Minimizing traffic on a server for a web app

A place to discuss the implementation and style of computer programs.

Moderators: phlip, Moderators General, Prelates

addiction
Posts: 27
Joined: Wed Dec 02, 2009 6:22 pm UTC

Minimizing traffic on a server for a web app

Postby addiction » Mon Nov 06, 2017 9:24 pm UTC

Hello all. I'm currently in the works of drafting out a web app for my job. The user case for this tool would essentially be:

"I have this ID value. I don't know what this value is because we have a bunch of different systems on a bunch of different servers. Where does this ID show up in and how is it locally known?"
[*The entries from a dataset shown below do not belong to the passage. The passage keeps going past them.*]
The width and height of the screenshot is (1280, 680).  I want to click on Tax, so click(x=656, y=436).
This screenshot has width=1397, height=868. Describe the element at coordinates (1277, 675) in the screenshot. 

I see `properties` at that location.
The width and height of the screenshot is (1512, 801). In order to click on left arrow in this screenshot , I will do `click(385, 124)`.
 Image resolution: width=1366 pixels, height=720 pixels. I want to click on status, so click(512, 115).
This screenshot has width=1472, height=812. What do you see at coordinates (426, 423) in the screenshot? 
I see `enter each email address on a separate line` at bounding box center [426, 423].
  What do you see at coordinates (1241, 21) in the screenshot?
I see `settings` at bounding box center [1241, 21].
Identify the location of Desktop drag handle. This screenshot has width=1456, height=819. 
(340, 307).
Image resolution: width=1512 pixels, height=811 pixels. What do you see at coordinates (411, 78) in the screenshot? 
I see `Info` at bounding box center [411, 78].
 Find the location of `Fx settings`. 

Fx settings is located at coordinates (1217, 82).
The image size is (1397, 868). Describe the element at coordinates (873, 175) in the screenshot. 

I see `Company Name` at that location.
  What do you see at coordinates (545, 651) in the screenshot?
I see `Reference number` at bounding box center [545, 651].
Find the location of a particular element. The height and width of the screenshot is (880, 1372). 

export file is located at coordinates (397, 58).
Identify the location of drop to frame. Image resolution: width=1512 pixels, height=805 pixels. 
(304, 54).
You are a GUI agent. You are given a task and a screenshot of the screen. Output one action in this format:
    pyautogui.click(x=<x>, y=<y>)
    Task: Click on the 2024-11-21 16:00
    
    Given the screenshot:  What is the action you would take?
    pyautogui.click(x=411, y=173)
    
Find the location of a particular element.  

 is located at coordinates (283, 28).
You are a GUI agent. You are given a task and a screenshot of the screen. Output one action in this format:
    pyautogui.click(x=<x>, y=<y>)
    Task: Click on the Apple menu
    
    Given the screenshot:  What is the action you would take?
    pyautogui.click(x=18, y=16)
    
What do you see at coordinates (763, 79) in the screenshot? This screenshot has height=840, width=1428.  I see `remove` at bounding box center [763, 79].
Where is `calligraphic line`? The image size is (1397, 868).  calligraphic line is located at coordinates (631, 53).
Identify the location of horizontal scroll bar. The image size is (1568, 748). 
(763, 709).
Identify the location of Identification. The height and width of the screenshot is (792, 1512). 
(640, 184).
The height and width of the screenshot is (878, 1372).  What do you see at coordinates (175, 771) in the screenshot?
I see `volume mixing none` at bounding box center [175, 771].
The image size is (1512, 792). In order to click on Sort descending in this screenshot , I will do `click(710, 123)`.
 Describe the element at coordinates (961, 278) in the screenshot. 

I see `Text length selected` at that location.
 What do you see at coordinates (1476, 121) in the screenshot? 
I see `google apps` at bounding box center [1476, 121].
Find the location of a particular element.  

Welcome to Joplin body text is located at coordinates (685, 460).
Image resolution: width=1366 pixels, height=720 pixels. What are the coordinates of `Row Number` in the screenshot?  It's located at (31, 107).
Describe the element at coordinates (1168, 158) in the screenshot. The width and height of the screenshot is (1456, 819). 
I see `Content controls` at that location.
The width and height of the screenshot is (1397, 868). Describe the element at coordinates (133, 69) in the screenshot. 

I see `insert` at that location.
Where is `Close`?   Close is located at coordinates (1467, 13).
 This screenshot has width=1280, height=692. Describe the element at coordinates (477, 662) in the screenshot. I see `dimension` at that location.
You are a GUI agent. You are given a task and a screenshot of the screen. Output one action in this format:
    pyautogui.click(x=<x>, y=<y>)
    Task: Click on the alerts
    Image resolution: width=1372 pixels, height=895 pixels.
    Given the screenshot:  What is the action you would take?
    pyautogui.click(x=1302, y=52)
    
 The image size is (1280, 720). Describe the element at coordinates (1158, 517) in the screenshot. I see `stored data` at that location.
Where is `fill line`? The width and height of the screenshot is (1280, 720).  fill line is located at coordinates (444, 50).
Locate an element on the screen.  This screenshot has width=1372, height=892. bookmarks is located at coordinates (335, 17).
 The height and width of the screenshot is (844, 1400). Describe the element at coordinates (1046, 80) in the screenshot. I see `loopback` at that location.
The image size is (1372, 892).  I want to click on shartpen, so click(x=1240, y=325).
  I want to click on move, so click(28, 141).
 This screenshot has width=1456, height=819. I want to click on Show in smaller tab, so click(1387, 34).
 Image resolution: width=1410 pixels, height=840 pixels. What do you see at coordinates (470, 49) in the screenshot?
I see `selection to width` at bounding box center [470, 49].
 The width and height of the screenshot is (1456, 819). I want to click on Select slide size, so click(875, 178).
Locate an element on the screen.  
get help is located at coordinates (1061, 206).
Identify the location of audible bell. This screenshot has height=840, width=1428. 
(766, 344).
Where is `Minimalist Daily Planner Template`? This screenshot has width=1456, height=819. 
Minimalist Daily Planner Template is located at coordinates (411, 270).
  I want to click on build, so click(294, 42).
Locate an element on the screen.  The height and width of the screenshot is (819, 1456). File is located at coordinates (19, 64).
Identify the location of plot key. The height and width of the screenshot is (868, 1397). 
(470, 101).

Basically the user treats my tool like Google. They enter their string in, and it returns as much relevant data as it can.

Now unless someone knows of a neat little trick I can use, I have the basics of coding this thing in mind. Basically ASP.NET and C# to build, and execute SQL code in all of our database environments to see if I can get a match.

My problem: I have to assume that every single employee in this company is going to be using this tool simultaneously. This means roughly 300,000 (ish?) people are going to be querying one server at the same time in order to run this query.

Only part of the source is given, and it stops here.